- [Records provided]
☆ ☆ ☆ ☆ ☆ ☆ ☆
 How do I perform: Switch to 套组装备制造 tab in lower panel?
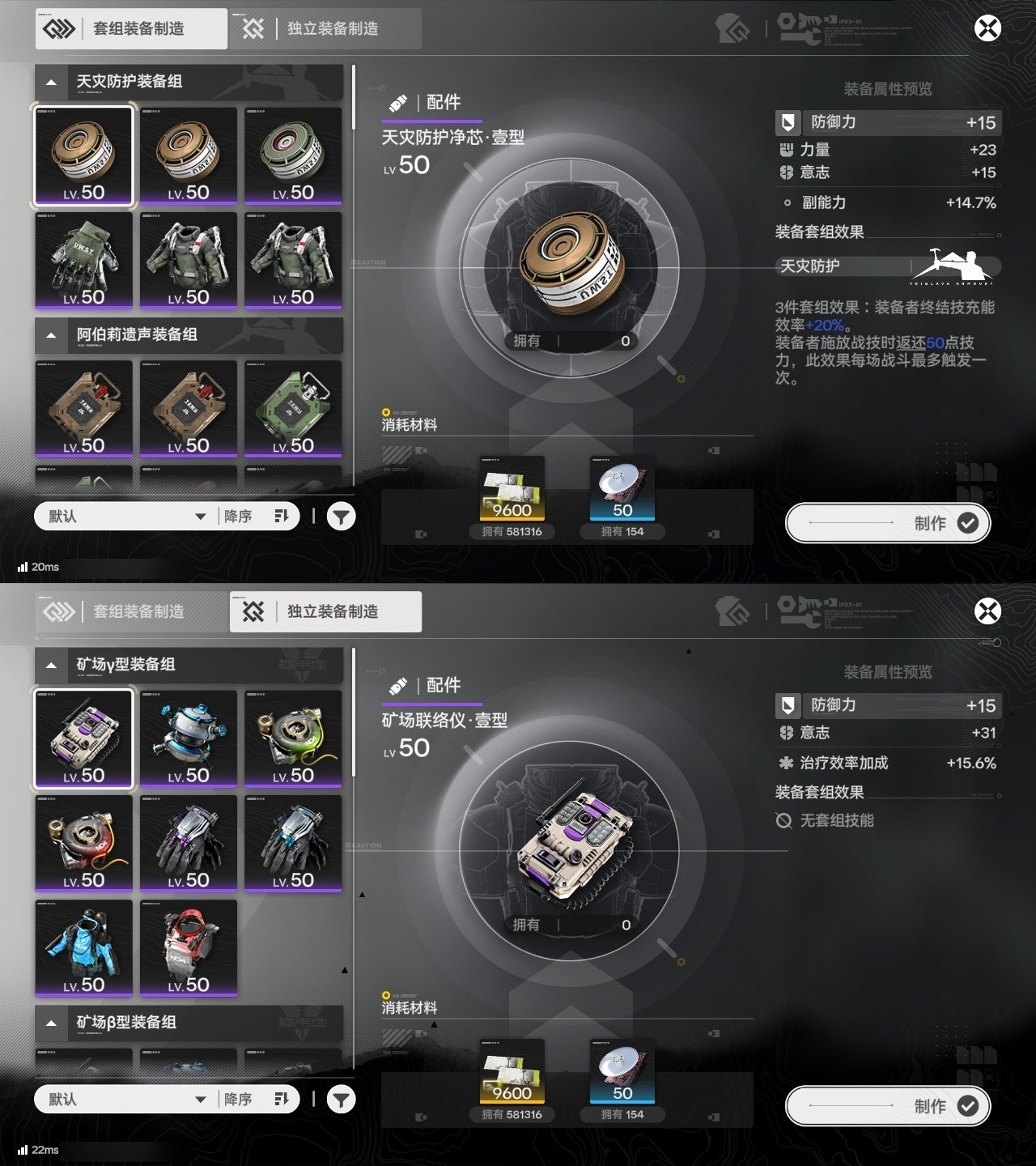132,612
☆ ☆ ☆ ☆ ☆ ☆ ☆
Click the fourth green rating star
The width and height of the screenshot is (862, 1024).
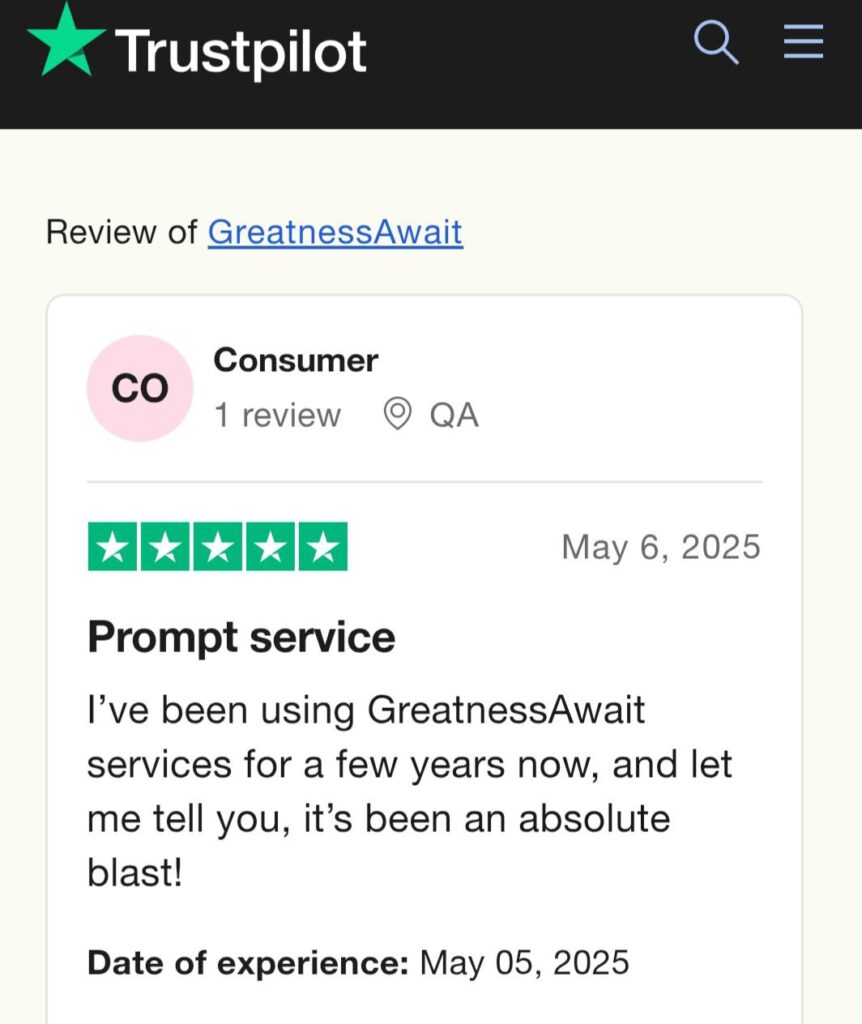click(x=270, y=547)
☆ ☆ ☆ ☆ ☆ ☆ ☆
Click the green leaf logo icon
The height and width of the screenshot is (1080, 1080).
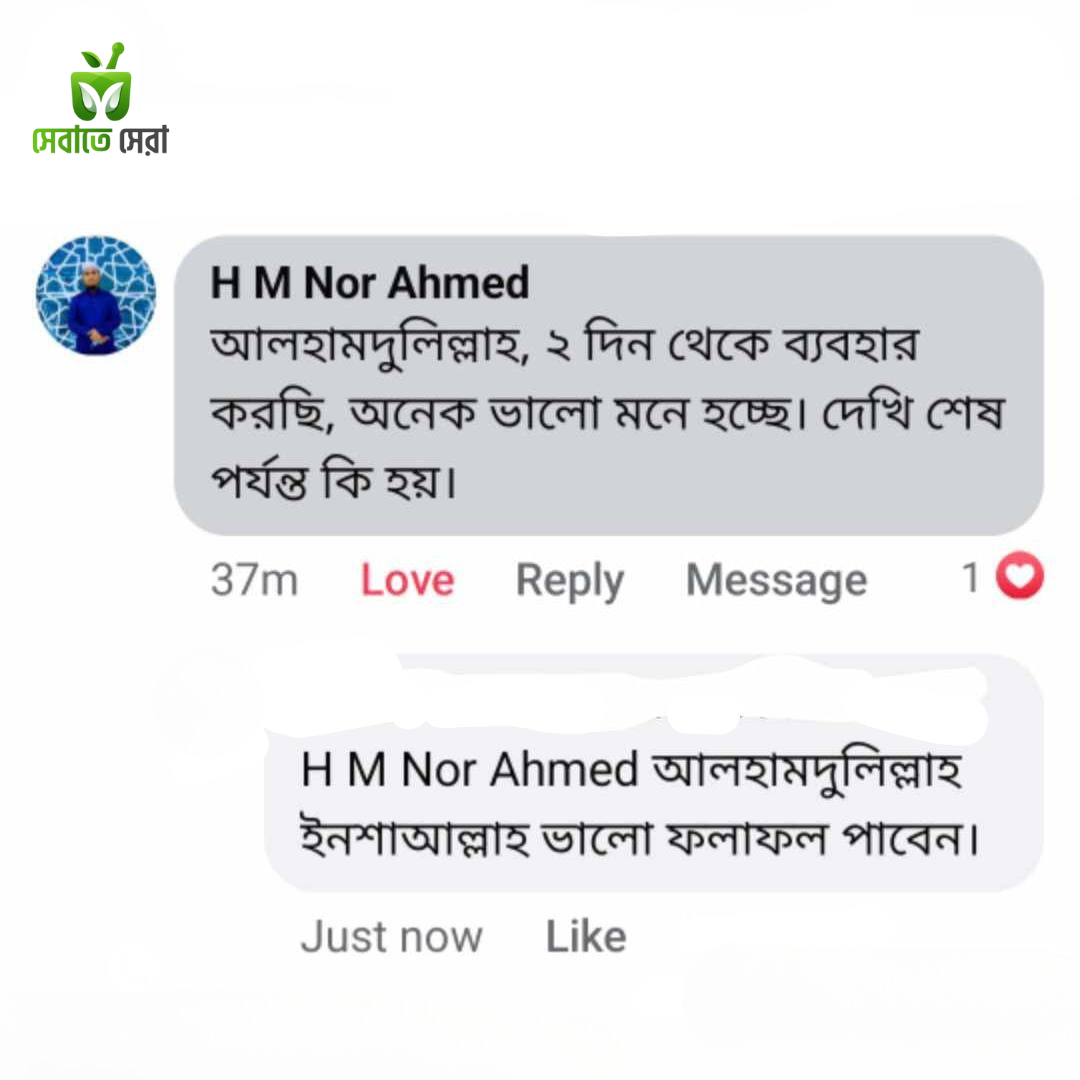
☆ ☆ ☆ ☆ ☆ ☆ ☆
- [To do] What number of lines in the records contain the word "green"? Answer with that number alone.

- [Solution below] 2